# [What you have to do]
Below this line is the material. Write out only its lines from the one containing "The height and width of the screenshot is (900, 1724)." through the one containing "Task: Switch to the Versandübergabe tab", both kept, exactly.

# [Extracted records]
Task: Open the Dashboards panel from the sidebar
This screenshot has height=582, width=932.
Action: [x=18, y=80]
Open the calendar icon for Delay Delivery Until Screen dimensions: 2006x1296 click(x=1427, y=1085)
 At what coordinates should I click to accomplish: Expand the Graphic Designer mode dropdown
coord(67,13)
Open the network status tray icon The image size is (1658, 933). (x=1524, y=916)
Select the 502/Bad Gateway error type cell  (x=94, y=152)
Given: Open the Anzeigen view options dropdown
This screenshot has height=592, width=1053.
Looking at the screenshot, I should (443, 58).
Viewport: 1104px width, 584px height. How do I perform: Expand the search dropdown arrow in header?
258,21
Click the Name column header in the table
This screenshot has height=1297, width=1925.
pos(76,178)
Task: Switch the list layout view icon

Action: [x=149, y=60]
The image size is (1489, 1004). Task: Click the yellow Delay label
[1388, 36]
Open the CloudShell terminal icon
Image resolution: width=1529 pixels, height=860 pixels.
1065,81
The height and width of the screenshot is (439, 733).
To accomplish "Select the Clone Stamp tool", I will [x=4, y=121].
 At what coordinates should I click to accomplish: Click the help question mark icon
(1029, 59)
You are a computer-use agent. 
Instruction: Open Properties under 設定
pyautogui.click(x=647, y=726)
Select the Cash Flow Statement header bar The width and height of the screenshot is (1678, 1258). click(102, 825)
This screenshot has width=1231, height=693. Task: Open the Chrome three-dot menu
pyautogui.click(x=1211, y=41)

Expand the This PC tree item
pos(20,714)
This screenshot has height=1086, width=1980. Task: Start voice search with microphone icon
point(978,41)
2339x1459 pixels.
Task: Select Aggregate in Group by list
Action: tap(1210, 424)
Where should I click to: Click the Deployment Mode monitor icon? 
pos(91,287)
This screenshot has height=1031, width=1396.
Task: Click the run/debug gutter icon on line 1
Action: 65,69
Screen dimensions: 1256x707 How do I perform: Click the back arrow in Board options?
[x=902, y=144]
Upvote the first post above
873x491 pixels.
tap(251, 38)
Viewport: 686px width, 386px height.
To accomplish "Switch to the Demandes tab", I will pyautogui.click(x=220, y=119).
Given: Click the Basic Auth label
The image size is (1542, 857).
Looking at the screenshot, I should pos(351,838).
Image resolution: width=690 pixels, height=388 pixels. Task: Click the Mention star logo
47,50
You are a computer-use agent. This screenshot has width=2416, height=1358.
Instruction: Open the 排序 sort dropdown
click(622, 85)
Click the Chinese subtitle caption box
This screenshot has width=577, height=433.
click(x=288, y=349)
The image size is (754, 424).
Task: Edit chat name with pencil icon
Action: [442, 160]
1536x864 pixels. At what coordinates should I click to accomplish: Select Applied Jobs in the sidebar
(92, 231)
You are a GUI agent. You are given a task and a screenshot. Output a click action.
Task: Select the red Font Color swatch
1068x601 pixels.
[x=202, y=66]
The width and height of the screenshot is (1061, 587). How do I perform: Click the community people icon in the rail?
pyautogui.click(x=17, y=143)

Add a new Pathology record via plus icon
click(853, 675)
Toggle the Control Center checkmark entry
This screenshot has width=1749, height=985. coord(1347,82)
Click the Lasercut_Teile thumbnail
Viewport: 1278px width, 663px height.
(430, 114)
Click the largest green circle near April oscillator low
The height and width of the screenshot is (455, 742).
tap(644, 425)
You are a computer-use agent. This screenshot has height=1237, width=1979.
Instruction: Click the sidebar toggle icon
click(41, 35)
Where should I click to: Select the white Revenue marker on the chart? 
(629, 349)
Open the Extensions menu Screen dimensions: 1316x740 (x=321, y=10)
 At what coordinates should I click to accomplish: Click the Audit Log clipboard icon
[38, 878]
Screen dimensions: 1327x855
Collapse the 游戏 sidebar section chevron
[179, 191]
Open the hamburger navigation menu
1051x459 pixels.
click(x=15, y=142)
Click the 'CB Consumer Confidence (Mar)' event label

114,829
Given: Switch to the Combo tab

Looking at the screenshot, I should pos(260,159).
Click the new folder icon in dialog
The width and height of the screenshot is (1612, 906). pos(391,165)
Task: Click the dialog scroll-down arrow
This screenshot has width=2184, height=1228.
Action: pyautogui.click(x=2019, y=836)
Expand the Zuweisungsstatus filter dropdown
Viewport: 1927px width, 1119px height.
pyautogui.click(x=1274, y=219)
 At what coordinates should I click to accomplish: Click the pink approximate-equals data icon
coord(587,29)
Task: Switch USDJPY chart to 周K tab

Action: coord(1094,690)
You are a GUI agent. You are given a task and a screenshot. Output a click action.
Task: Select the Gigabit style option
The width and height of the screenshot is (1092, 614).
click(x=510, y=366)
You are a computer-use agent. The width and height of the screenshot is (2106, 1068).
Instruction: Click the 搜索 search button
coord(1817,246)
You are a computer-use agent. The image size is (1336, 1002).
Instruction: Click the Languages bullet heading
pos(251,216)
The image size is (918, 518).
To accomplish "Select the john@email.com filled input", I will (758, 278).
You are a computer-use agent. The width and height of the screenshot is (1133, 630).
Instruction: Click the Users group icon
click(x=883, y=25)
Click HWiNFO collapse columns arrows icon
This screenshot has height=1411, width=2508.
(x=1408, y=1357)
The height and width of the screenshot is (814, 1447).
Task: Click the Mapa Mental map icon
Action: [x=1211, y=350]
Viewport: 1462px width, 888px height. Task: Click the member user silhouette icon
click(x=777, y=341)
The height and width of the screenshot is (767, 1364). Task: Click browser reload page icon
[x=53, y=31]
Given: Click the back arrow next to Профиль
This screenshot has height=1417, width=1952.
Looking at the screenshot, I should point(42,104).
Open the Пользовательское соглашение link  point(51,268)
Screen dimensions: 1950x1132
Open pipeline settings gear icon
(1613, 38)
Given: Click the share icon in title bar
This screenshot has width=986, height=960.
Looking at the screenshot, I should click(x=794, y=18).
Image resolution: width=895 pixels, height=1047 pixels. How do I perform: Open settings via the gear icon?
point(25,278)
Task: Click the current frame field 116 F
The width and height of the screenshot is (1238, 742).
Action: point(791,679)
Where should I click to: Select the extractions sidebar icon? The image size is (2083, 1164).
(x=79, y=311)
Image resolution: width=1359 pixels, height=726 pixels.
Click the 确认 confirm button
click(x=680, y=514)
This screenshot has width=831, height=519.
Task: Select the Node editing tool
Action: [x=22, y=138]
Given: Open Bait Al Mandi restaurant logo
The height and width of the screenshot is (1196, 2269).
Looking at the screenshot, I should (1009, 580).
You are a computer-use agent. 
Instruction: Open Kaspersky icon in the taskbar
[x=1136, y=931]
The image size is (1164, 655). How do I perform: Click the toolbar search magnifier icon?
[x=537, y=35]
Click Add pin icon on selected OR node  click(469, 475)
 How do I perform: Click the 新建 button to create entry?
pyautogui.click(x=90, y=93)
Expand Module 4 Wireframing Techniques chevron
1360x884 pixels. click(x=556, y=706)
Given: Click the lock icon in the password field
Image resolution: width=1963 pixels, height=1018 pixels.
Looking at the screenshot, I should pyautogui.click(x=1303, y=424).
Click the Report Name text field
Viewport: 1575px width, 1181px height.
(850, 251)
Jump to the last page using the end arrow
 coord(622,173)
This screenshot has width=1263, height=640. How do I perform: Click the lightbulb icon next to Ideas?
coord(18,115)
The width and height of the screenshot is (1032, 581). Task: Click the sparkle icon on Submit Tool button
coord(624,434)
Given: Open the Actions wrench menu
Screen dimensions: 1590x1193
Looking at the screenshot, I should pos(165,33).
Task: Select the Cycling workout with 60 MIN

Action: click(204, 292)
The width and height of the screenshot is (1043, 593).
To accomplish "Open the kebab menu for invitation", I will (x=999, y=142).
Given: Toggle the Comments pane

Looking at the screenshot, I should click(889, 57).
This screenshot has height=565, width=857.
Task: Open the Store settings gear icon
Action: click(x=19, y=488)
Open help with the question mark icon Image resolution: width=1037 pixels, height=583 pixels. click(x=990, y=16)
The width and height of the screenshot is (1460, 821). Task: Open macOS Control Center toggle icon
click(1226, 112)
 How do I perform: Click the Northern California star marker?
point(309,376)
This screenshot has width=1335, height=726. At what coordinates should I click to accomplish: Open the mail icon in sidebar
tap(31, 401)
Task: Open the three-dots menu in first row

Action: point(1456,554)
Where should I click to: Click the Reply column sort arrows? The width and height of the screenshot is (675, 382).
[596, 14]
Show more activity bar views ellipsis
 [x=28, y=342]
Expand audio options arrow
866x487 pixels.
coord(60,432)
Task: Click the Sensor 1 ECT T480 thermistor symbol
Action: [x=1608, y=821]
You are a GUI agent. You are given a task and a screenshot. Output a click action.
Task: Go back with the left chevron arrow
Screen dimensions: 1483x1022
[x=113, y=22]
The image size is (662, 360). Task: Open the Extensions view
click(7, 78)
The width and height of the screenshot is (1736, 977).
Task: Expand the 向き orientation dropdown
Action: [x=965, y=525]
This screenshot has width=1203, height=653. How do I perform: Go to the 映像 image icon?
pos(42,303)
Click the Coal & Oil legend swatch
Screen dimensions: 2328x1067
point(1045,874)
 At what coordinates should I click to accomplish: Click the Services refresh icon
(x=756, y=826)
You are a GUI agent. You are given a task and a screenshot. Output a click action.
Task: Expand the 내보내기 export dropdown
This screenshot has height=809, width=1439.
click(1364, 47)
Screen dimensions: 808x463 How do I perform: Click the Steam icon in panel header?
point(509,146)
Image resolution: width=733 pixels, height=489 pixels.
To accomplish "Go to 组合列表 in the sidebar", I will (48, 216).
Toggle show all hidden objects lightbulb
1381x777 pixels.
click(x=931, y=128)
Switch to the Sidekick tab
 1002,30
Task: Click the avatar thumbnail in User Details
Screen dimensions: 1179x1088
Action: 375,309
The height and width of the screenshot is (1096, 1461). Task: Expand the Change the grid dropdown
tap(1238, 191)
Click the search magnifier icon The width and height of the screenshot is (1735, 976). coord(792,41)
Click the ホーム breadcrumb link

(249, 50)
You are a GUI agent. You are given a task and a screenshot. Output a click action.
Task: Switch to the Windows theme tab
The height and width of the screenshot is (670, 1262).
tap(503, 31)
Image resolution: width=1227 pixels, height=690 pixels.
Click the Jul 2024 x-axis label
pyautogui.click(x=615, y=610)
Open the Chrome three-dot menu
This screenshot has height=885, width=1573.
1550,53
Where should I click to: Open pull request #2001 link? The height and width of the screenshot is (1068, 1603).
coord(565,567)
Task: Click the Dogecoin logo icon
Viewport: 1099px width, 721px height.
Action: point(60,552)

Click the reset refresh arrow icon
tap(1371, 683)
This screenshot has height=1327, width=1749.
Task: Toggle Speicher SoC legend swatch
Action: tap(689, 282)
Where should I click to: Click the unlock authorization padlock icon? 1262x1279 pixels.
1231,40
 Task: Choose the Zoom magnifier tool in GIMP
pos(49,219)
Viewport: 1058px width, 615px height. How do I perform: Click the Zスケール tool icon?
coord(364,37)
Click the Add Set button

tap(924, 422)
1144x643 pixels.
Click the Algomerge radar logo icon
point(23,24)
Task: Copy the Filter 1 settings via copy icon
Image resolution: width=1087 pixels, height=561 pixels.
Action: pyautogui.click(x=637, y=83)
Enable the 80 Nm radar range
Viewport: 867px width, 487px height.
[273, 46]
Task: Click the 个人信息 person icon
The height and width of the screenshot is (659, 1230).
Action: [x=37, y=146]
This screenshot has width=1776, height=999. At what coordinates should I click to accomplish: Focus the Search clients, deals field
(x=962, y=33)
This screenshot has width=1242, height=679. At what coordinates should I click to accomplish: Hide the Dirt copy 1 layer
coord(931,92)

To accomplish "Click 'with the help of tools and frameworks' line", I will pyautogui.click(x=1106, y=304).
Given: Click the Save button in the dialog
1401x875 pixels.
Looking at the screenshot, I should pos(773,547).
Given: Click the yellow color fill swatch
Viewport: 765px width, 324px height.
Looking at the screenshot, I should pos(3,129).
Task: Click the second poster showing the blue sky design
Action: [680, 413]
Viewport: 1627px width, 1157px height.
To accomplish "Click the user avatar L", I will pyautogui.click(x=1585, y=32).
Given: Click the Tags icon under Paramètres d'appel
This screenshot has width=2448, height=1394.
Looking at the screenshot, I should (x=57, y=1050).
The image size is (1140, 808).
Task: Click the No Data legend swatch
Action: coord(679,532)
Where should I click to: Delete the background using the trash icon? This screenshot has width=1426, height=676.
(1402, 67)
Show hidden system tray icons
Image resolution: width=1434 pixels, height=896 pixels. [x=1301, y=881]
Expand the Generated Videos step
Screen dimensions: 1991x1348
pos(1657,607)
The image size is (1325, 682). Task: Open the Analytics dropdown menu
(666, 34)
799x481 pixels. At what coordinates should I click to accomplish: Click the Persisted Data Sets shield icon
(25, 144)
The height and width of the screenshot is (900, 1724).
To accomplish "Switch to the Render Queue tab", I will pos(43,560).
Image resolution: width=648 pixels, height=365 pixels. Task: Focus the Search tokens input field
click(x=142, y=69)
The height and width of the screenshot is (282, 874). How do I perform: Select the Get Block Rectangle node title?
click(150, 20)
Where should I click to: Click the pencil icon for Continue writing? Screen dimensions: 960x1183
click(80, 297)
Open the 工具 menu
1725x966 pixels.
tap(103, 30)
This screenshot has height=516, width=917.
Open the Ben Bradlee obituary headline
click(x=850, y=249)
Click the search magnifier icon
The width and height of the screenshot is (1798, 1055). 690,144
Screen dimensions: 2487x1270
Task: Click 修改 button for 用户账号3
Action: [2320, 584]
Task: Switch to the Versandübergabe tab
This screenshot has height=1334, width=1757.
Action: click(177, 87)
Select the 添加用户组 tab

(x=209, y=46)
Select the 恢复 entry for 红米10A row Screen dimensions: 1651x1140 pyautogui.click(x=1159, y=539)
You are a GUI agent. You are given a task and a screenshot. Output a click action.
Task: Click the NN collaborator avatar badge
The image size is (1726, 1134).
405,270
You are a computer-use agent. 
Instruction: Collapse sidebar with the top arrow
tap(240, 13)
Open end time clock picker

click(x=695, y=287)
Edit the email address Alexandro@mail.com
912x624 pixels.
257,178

# [Output of the task]
The height and width of the screenshot is (900, 1724).
To accomplish "Switch to the Render Queue tab", I will pos(43,560).
Image resolution: width=648 pixels, height=365 pixels. Task: Focus the Search tokens input field
click(x=142, y=69)
The height and width of the screenshot is (282, 874). How do I perform: Select the Get Block Rectangle node title?
click(150, 20)
Where should I click to: Click the pencil icon for Continue writing? Screen dimensions: 960x1183
click(80, 297)
Open the 工具 menu
1725x966 pixels.
tap(103, 30)
This screenshot has height=516, width=917.
Open the Ben Bradlee obituary headline
click(x=850, y=249)
Click the search magnifier icon
The width and height of the screenshot is (1798, 1055). 690,144
Screen dimensions: 2487x1270
Task: Click 修改 button for 用户账号3
Action: [2320, 584]
Task: Switch to the Versandübergabe tab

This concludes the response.